First, you can expect today’s media to contain generous use of the phrase “cancer survivor” and (once people get organised) quotes from various high profile celebrities who have survived or lost someone to breast cancer.
Now, to be completely clear, I think that cancer screening is very important, and I personally think that a state-wide program makes most sense. Anyone who thinks I’m an LNP apologist, can have a read of my tweetstream. Also, the making an announcement like this late on Saturday evening in the middle of the Olympics is a great example of what a classy outfit politics in Australia is at the moment – and I include the ALP in that as well.
So, first of all (and expect to hear this in the official releases from the Government, as well) is that breast cancer screening in Queensland is NOT being abolished. A state-wide program for this screening is going and the funding is being reassigned to the local health boards. Cancer services in Queensland are not all of a sudden $44mil worse off. The boards will then be required to provide (and pay for) performing the same service to the population of their healthservice area. So all the people foaming up in outrage about “slashes to cancer funding” may want to actually take the time to read around the issue, and not just fly off the handle based on a retweet or a glib headline.
So are the boards set up to do this sort of program? Not really, but it’s probably both better and worse than people think.
The former ALP government ‘s answer to the problems in Queensland Health was to split the organisation in half – essentially a clinical services division and a support services division. The LNP’s answer is a more radical reform. The local area Hospital and Health Services will be responsible for the provision of all health services in their area to their area. It’s a clever idea because it includes populism (“local people in charge of local health”) and a mechanism for the government to shift costs from the government purse to the board’s purse (an accounting trick so Campbell can be victorious in his war on debt) and also a great mechanism for weaseling out of responsibility for cock-ups (next Dr Patel? Nothing to do with the Queensland Government – blame the HHS Board!)
The problem isn’t really the restructure; this sort of thing happens in Government all the time. It’s the unseemly haste with which it’s being done. Not all of the boards have even been appointed yet. But they are expected by the government to come into existence, get running smoothly and, oh, by the way, while you’re finding your feet, please take over all these services previously provided by the state. kthxbai.

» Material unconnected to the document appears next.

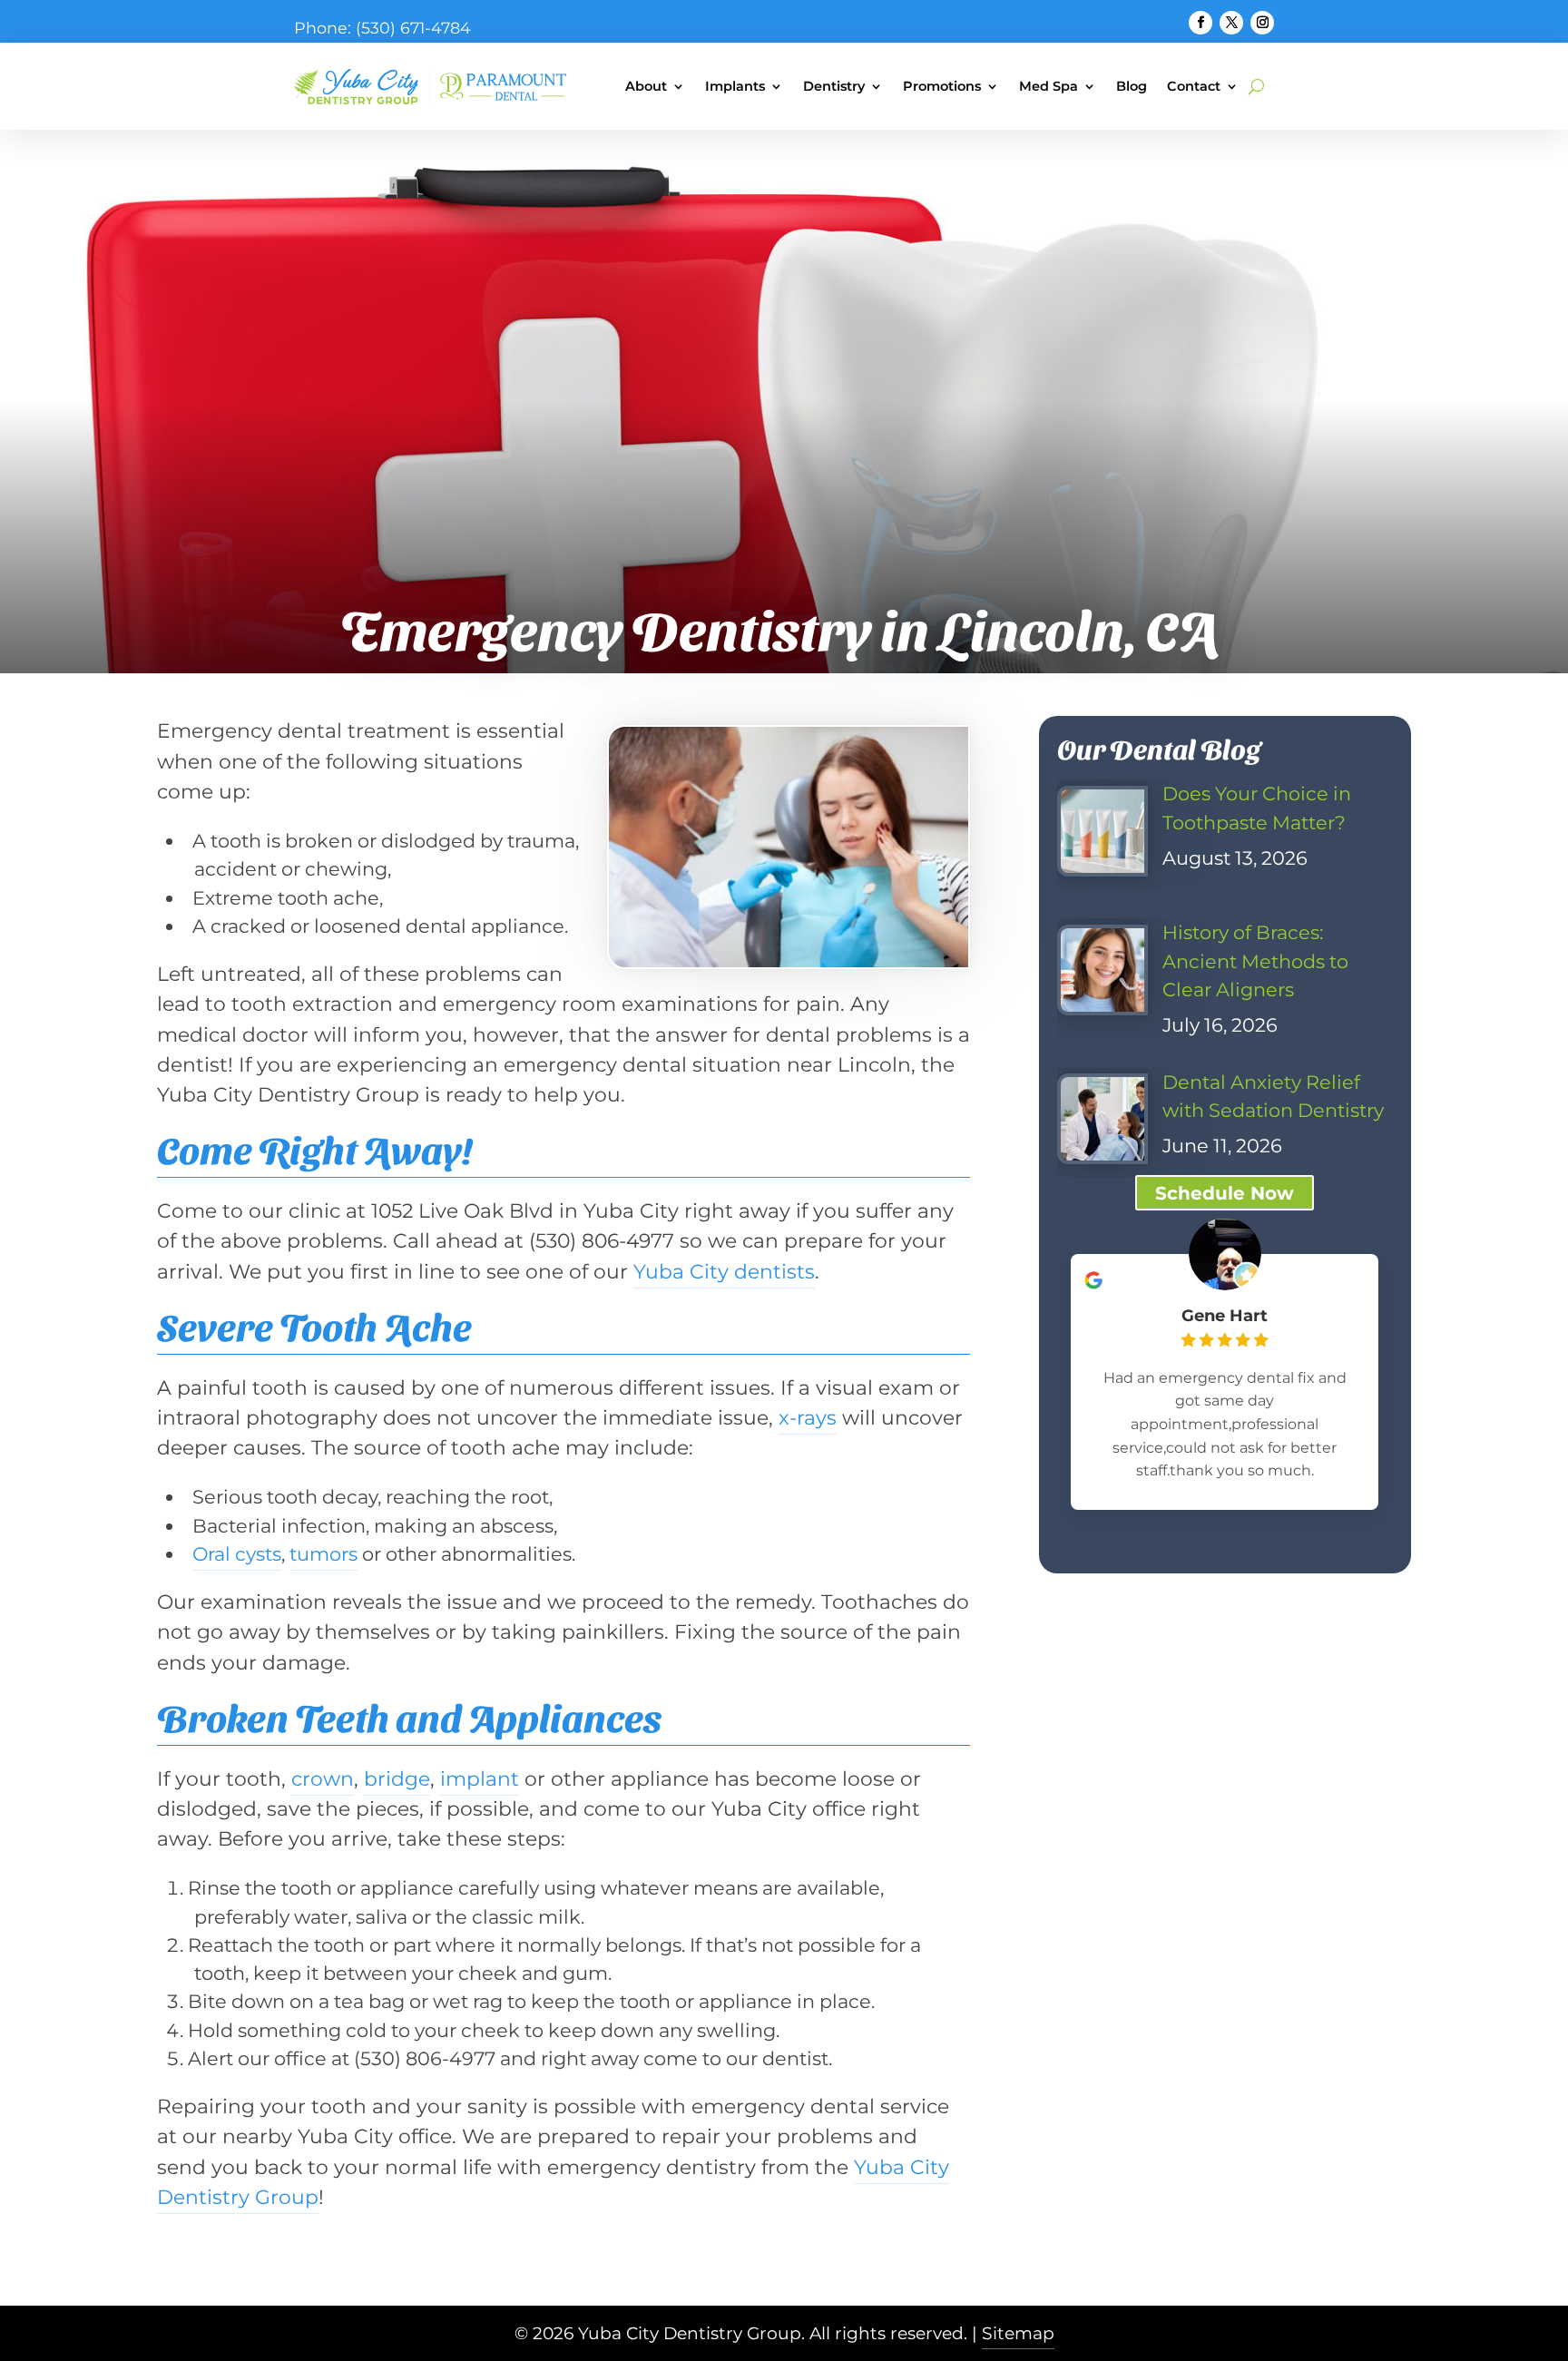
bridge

Although the boards of the HHSs are new, the facilities they are mainly responsible for (ie the current hospitals and associated community health facilities ) have been around for a long time. On first pass, this looks like it might make the transition easier. The major hospitals all have radiology departments – which is where the clinical work of breast cancer screening happens. Sure, it will be an increase in workload, but remember that the funding is coming with it. One of the problems with decentralised service, though is duplication. Rather than having a single screening administration service for breast cancer in the state, each HHS will have to have its own. There will be no guarantee it will be done the same way (“those sort of decisions are up to the board”). Do you have a job that moves you around the state? Imagine the hassle with getting your screening records transferred between two separate boards using different systems.

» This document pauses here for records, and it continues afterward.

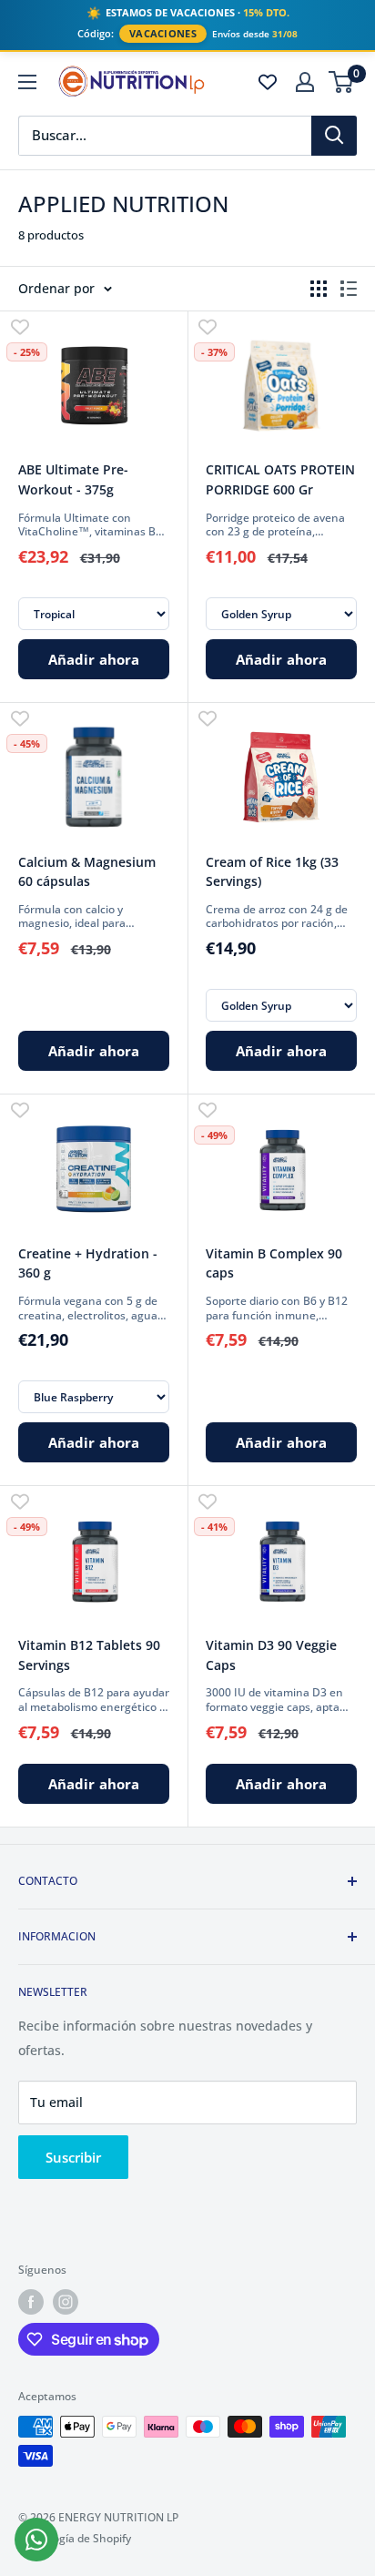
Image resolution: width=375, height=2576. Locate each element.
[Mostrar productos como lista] (348, 288)
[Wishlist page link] (267, 82)
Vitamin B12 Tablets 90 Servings (89, 1655)
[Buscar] (334, 136)
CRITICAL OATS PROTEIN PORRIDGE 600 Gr (280, 479)
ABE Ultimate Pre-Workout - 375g (73, 479)
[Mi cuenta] (305, 82)
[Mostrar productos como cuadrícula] (318, 288)
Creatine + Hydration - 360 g (87, 1263)
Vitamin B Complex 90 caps (274, 1263)
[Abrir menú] (27, 82)
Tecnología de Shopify (74, 2538)
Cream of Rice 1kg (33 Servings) (272, 872)
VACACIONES (163, 33)
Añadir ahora (94, 659)
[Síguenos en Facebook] (31, 2302)
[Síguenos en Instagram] (65, 2302)
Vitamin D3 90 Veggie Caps (271, 1655)
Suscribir (73, 2157)
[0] (341, 82)
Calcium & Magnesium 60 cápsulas (87, 872)
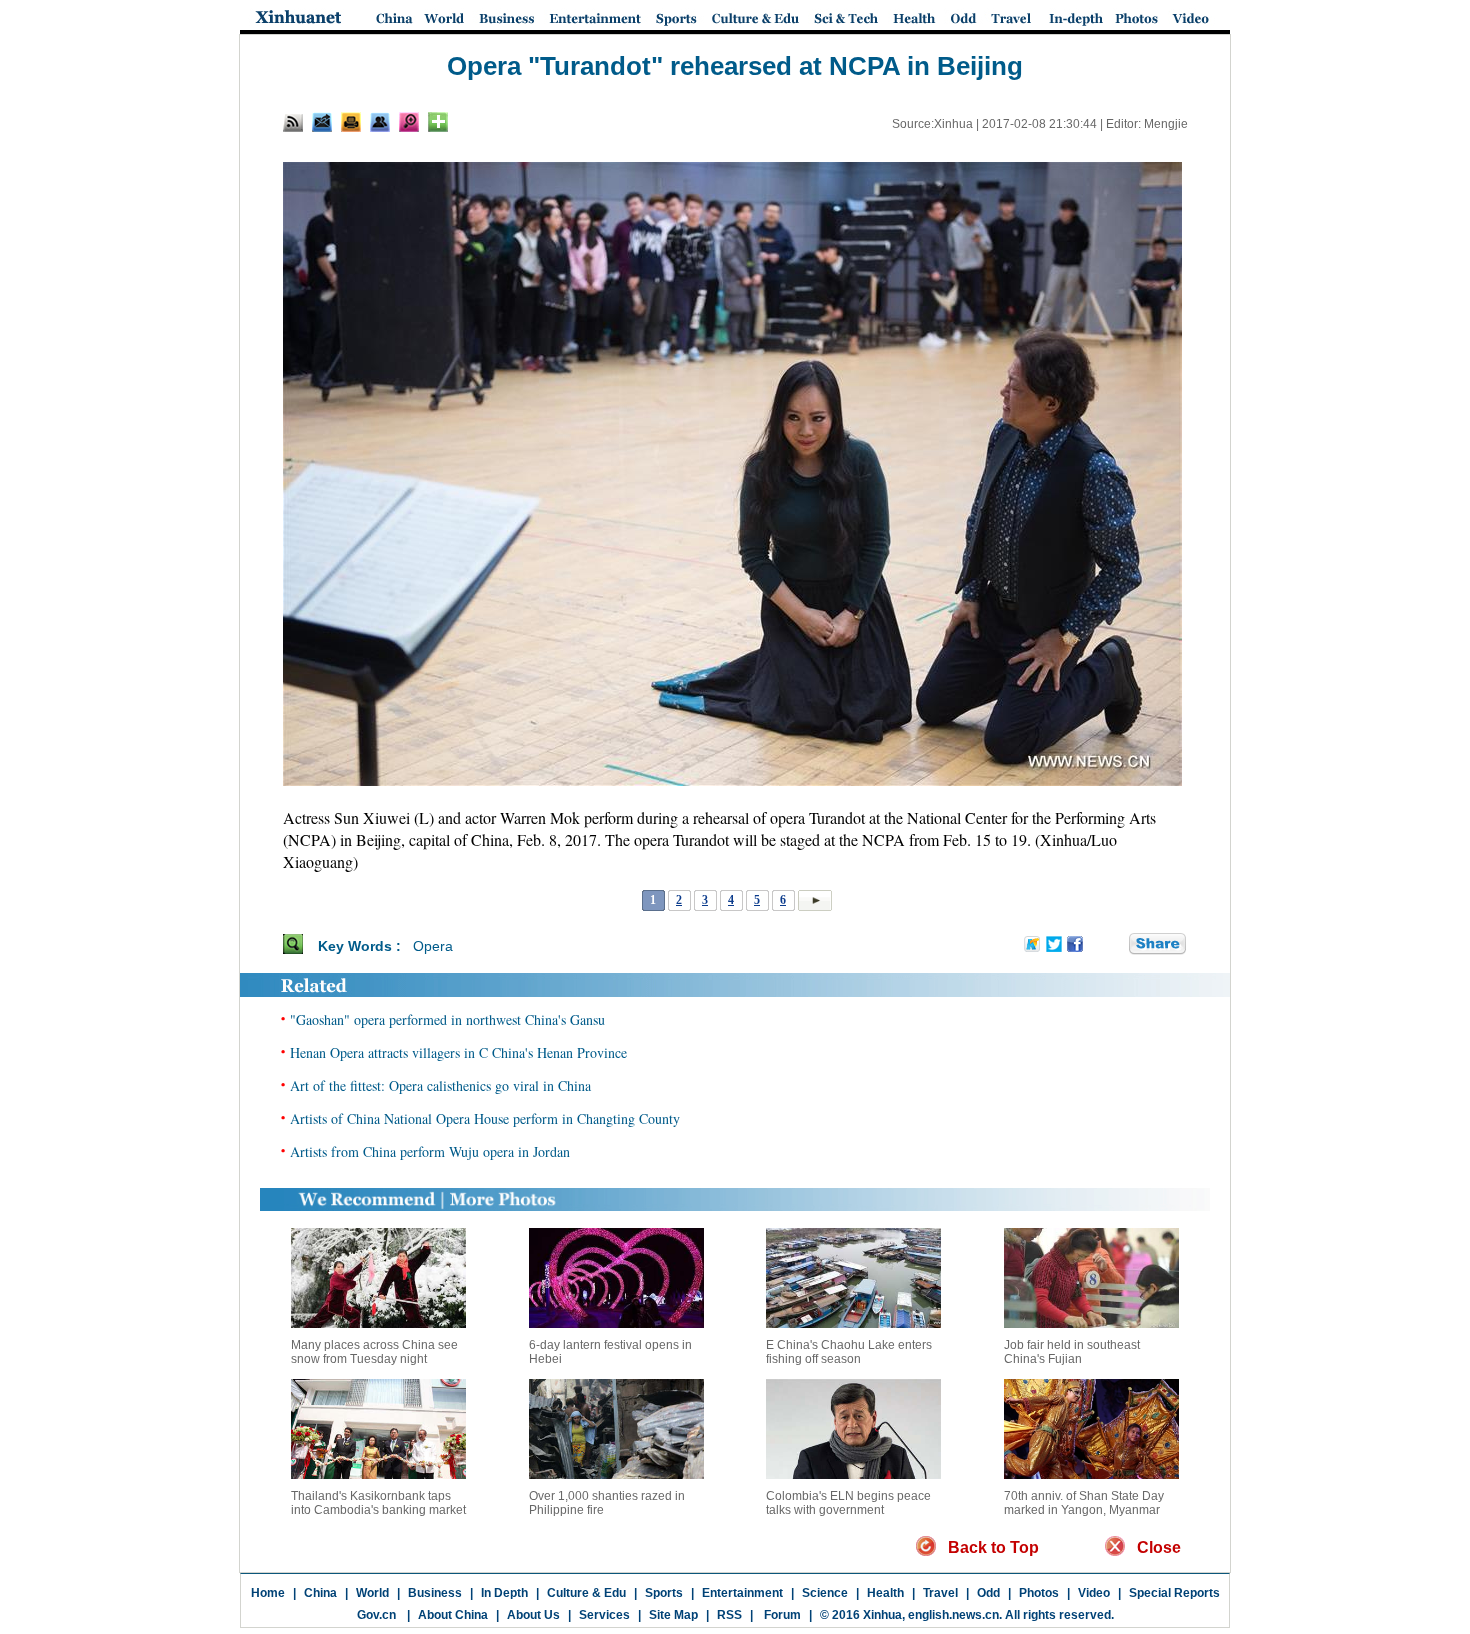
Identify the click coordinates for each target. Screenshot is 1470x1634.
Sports (664, 1593)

The other concern is that of programs being sustained. Health Boards are responsible for acute services; nothing gets the media going like bed block, patients on trolleys in the Emergency department and elective surgical waiting times. Presumably, the government will require the boards to maintain cancer screening as part of a service agreement, but what’s to stop a bit of “temporary reallocation of funds”? None of this is being made clear… I’m sure that is partly because it’s all being done with such breakneck speed that no-one is considering all the implications.
The final thing that gets up my nose about the furor over Breastscreen is the differential attention different health issues get in the media. Of course, breast cancer is the leading cause of cancer deaths in women and deserves its run on the front Page, and but when the break-up and decentralisation of a different government health service was announced last week (state-wide Tuberculosis control – see here), it went off with barely a whimper. Mention cancer services, such though, and the world goes mad. Given that all of the state-wide services are up for review, and are people going to come forward with the same enthusiasm to save the chronic disease management groups, nutritionists or communicable diseases teams?
I won’t hold my breath.
So, if you want to go off your head about Breastscreen, go crazy, but spare a thought for all the other statewide services who don’t have such a front-page friendly job description who are also impacted by the reform agenda.